Wilhelm Zoepf, also rendered Zöpf, (11 March 1908 in Munich – 7 July 1980) was a German Schutzstaffel (SS) Sturmbannführer and a figure in the Holocaust.

==Early years==
Educated at the Maximiliansgymnasium München, Zoepf was a lawyer by profession. He married in 1938 and divorced in 1957. Zoepf joined the Nazi Party in May 1933, also serving with the Hitler Youth until 1936. He joined the SS in 1937.

==Netherlands==
Zoepf was attached to RSHA Referat IV B4 (RSHA Sub-Department IV-B4), the Jewish affairs and deportation agency headed by Adolf Eichmann. In this capacity Zoepf was sent by Eichmann in 1941 to the Netherlands in order to work alongside the Sicherheitspolizei (SiPo) in deportations. Here he became directly subordinate to SS General Wilhelm Harster, the pair being old friends. From their base in The Hague the duo ran the Department of Jewish Affairs for the Nazi occupiers in the Netherlands. In this role Zoepf oversaw the deportation of Jews to the concentration camps in the east.
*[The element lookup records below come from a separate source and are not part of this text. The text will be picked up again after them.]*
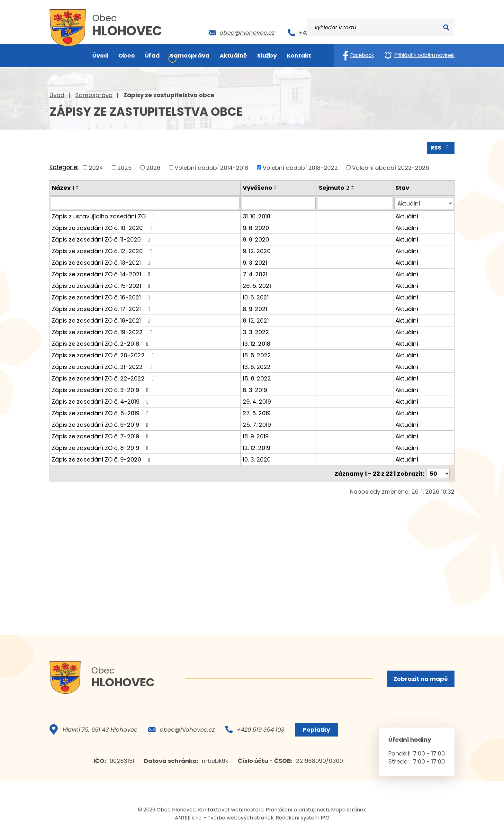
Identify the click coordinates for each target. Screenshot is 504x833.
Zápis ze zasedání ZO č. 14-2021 (102, 273)
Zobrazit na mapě (420, 679)
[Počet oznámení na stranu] (438, 472)
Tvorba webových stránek (241, 819)
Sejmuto (334, 187)
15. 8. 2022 (257, 377)
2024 (96, 167)
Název (63, 187)
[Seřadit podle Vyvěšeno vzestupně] (276, 186)
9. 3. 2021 (255, 262)
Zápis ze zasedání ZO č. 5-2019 (101, 412)
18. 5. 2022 (257, 354)
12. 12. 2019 (257, 447)
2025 (124, 167)
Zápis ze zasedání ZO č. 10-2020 (103, 227)
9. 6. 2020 (256, 227)
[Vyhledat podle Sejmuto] (355, 202)
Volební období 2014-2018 (211, 167)
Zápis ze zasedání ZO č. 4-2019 (101, 401)
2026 (153, 167)
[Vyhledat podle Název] (145, 202)
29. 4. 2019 (257, 401)
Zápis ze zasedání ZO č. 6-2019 (101, 424)
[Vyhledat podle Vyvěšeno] (279, 202)
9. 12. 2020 (257, 250)
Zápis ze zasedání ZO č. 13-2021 (102, 262)
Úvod (57, 95)
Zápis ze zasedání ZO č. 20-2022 (104, 354)
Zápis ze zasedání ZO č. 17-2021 (102, 308)
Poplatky (316, 732)
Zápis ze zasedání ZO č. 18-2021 (102, 319)
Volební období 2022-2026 (390, 167)
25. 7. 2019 (257, 424)
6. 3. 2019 (255, 389)
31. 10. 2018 (257, 215)
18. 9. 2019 (256, 435)
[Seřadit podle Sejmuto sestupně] (353, 188)
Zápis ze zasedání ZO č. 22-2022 (104, 377)
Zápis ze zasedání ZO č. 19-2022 (103, 331)
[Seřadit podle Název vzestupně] (78, 186)
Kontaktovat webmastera (231, 812)
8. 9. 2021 (255, 308)
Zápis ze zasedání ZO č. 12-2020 (103, 250)
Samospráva (94, 95)
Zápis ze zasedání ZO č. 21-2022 (103, 366)
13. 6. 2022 (257, 366)
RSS (440, 147)
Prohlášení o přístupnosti (297, 812)
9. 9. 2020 (256, 238)
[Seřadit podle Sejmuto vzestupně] (353, 186)
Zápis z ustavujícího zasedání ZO (104, 215)
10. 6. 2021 (256, 296)
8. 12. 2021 (256, 319)
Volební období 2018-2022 (300, 167)
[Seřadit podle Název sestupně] (78, 188)
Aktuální (407, 215)
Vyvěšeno (258, 187)
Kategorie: (64, 167)
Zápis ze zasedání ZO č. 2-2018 (101, 343)
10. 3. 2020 (257, 458)
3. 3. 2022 (256, 331)
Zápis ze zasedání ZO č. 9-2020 (102, 458)
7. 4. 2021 (255, 273)
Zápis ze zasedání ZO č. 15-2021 (102, 285)
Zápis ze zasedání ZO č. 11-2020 (102, 238)
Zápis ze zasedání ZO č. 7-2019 (101, 435)
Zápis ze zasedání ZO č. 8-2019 (101, 447)
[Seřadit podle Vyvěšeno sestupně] (276, 188)
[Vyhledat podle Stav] (424, 202)
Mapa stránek (349, 812)
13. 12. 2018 (257, 343)
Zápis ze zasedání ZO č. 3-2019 (101, 389)
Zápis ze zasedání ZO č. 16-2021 (102, 296)
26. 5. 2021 (257, 285)
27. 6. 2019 (257, 412)
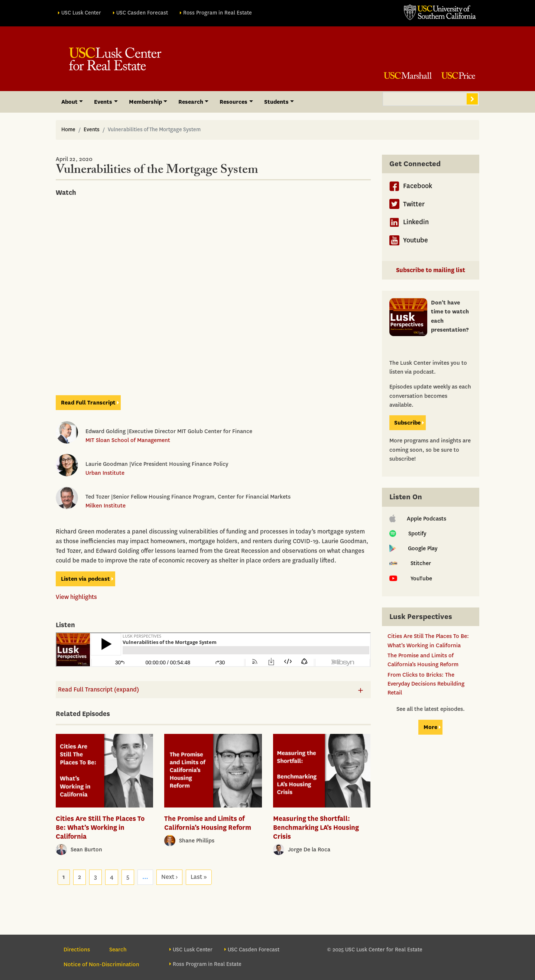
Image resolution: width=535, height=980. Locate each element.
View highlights (76, 597)
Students (276, 102)
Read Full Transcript (88, 402)
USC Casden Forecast (142, 13)
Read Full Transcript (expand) (98, 689)
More (430, 727)
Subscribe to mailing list (430, 270)
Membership (145, 102)
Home (68, 129)
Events (103, 102)
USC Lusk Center (81, 13)
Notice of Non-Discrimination (101, 964)
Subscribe (407, 423)
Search (472, 99)
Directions (76, 950)
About (69, 102)
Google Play (413, 548)
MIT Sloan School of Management (128, 440)
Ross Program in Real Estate (217, 13)
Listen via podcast (85, 579)
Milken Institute (105, 506)
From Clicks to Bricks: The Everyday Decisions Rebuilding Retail (426, 684)
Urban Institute (105, 473)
Most of his work was that of a bureaucrat although he took steps to ensure that deportation would not be disrupted, notably intercepting and destroying South American passports that were sent to some Jews and which would save them from deportation.

==Post-war==
Following the end of the Second World War, Zoepf disappeared within the Netherlands and returned to Germany. In the 1960s Zoepf was brought to trial in Munich, along with Harster and Gertrud Slottke for his complicity in the killing of 83,000 Dutch Jews. After a trial that received high media attention Zoepf was sentenced to nine years imprisonment.